В доме на втором этаже спали его четырнадцатилетний внук Кирилл и его приятель Михаил, которые накануне вечером приехали к деду на дачу помочь по хозяйству на выходных. Дачный сезон приближался к завершению и работы было невпроворот, впрочем, как и обычно в дачном хозяйстве. Кирилл часто помогал деду с его дачными заботами, поскольку тому было уже тяжеловато управляться в одиночку.
Вместе сооружали в саду беседку сложной инженерной конструкции, вместе отмеряли, пилили, строгали, прикручивали, прибивали, красили, вместе потом собирали малину, сливу и яблоки, крутили сок — заготовки на зиму. А тут еще такая удача — еще один помощник из друзей Кирилла по школе. Хозяйственных планов на выходные сложилась масса.
Однако, выходные не задались. Открыв калитку Александр Владимирович, увидел группу оперативников в камуфлированной форме, балаклавах, со штурмовыми лестницами наперевес и настроенных весьма решительно.
Несколько опешив, увидев неожиданно открывшуюся им навстречу калитку, оперативники вместо намечавшегося штурма окружавшего садовый участок забора, резво подскочили к Александру Владимировичу, и не мене резво поинтересовались, он ли здесь хозяин и кто еще есть в доме. Опешив не меньше оперативников, Александр Владимирович машинально ответил про спавших на втором этаже дачного домика внука и его приятеля.
Банда камуфлированных, оттеснив могучим плечом хозяина, ворвалась на участок, быстро рассредоточившись по всей его территории. О каких-либо основаниях ворваться, вот так, без приглашения на частную территорию, никто из ворвавшихся сообщить не побеспокоился. Они вообще здесь были не для того, чтобы беспокоиться о чьих-то интересах и правах, у них свои задачи и свое понимание правильности и оправданности собственных действий.
Никто Александру Владимировичу не представился, не рассказал зачем, почему и на каком основании они вломились, никто не составил каких-либо документов по факту проводимых оперативных мероприятий, никто не рассказал ему, какими законными правами, как собственник земельного участка и частного дома на нем, он обладает, какие определенные законом обязанности должен выполнять.

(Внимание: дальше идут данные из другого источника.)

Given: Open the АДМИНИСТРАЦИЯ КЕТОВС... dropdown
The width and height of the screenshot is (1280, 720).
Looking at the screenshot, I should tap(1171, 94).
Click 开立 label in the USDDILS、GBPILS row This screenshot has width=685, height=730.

Пока часть опергруппы шныряла по подсобкам, несколько человек ворвались в дом и сразу поднялись к спящим мальчишкам. Подняли тех с постелей, отобрали телефоны, приказали собираться. Попутно допрашивали с пристрастием, пытаясь выяснить, где находится взрывчатка.

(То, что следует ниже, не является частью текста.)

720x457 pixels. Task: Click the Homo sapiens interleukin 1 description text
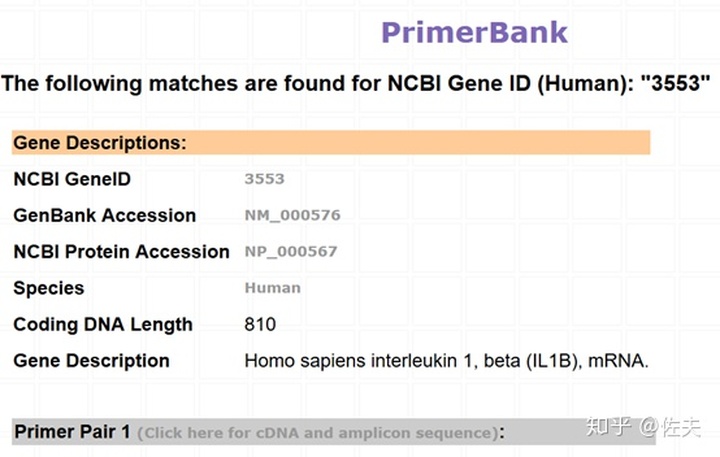(446, 361)
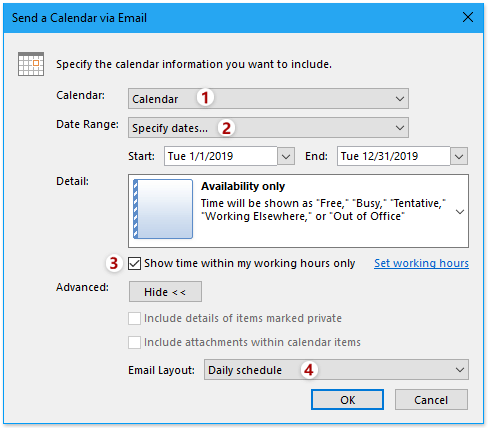Expand the Detail level chevron
This screenshot has height=428, width=488.
pos(460,212)
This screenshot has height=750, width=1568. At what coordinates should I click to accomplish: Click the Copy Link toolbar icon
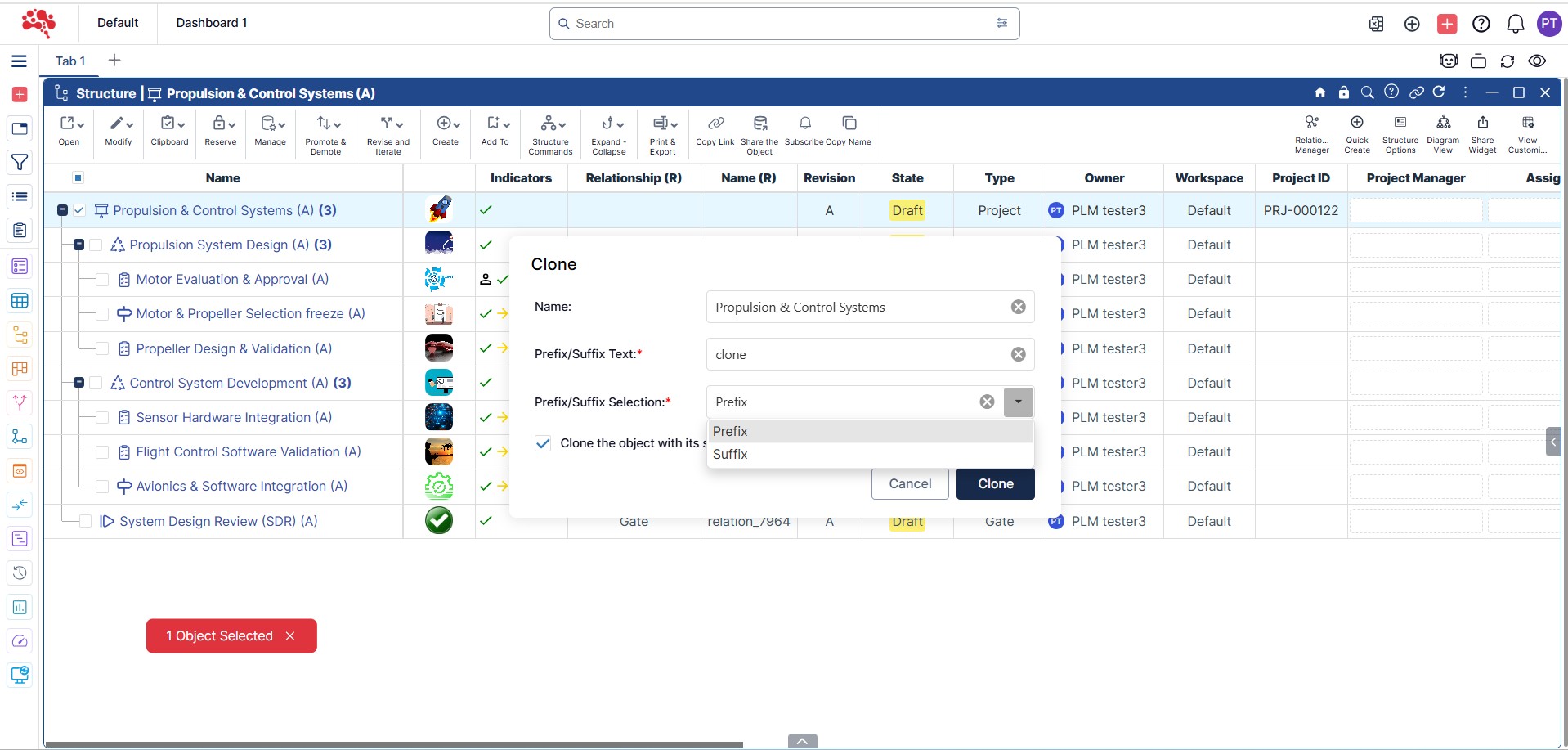(715, 124)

Кирилл спросонья, наверное, не очень соображал о какой взрывчатке может идти речь, отнекивался и пытался оправдаться тем, что никакой взрывчатки тут нет и не было. Тут в ход пошли угрозы применения сексуального насилия в извращенной форме с использованием хозяйственного инвентаря.

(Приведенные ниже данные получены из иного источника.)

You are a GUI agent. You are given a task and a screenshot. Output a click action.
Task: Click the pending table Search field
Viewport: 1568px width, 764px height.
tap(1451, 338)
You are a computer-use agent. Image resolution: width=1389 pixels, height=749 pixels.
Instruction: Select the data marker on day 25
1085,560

Дед был в шоке от всего происходящего и услышанного и что-либо достойное противопоставить напору банды оперативников вот так, с ходу, не нашелся. Позднее рассказывал, что был готов рассказать, показать и подписать все что угодно, лишь бы эти агрессивно настроенные бойцы не трогали внука.
Александр Владимирович прожил долгую жизнь и многое повидал на своем веку и прекрасно понимал, что угрозы оперативников могут оказаться не просто пустыми словами. Слишком уж много очень наглядных картинок со всех экранов нам демонстрируют в последнее время, не позволяя ни на минуту усомниться в серьезности намерений подобных ребят в форменной одежде.
За полтора-два часа обшарив все подсобки, дом и баню, оперативники ничего криминального не обнаружили. Автомобильный электролит, скипидар и хозяйственные краски в мастерской не посчитали чем-то взрывоопасным и предосудительным.
Некие нарушения все же выявили, нашли охотничье ружье, выяснили, что легальным владельцем его является сын Александра Владимировича — Игорь – отец Кирилла, потребовали обеспечить его явку. Игорь приехал через какое-то время, получил административный протокол за нарушение правил хранения легально принадлежавшего ему охотничьего оружия и поехал в ближайшее отделение Сбербанка оплачивать оперативно назначенный ему административный штраф.
Группу незадачливых садоводов-любителей — Александра Владимировича, его внука Кирилла и приятеля Михаила посадили тем временем в оперативные машины и повезли в Москву к месту их постоянного проживания в район Южное Тушино.
По дороге, выяснив у Михаила, что его отец проходит службу в доблестных рядах федеральной службы безопасности в звании подполковника, и получив также по телефону соответствующее подтверждение от своего оперативного дежурного, по приезду в Тушино Михаила благополучно отпустили.
Около одиннадцати часов опергруппа вошла в квартиру на четвертом этаже многоквартирного дома по улице Свободы, которую Александр Владимирович открыл своим ключом. Александра Владимировича с внуком провели на кухню, все остальные разошлись по квартире, обшаривая все шкафы, столы, ящики, полки и закутки.
Через некоторое время Александра Владимировича и Кирилла завели в комнату, где стояли кровати деда и внука. На одной из кроватей были выложены вещи Кирилла и много чего еще из собранного оперативниками по квартире. Все охватить одним взглядом не получилось.
Зашли еще два сотрудника, внесли коробки и ввезли металлический взрывозащищенный контейнер — серый бочонок с крышкой на колесах. Оказалось, это специалисты-взрывотехники. Всех из квартиры выгнали на лестничную клетку, в квартире остались лишь двое взрывотехников.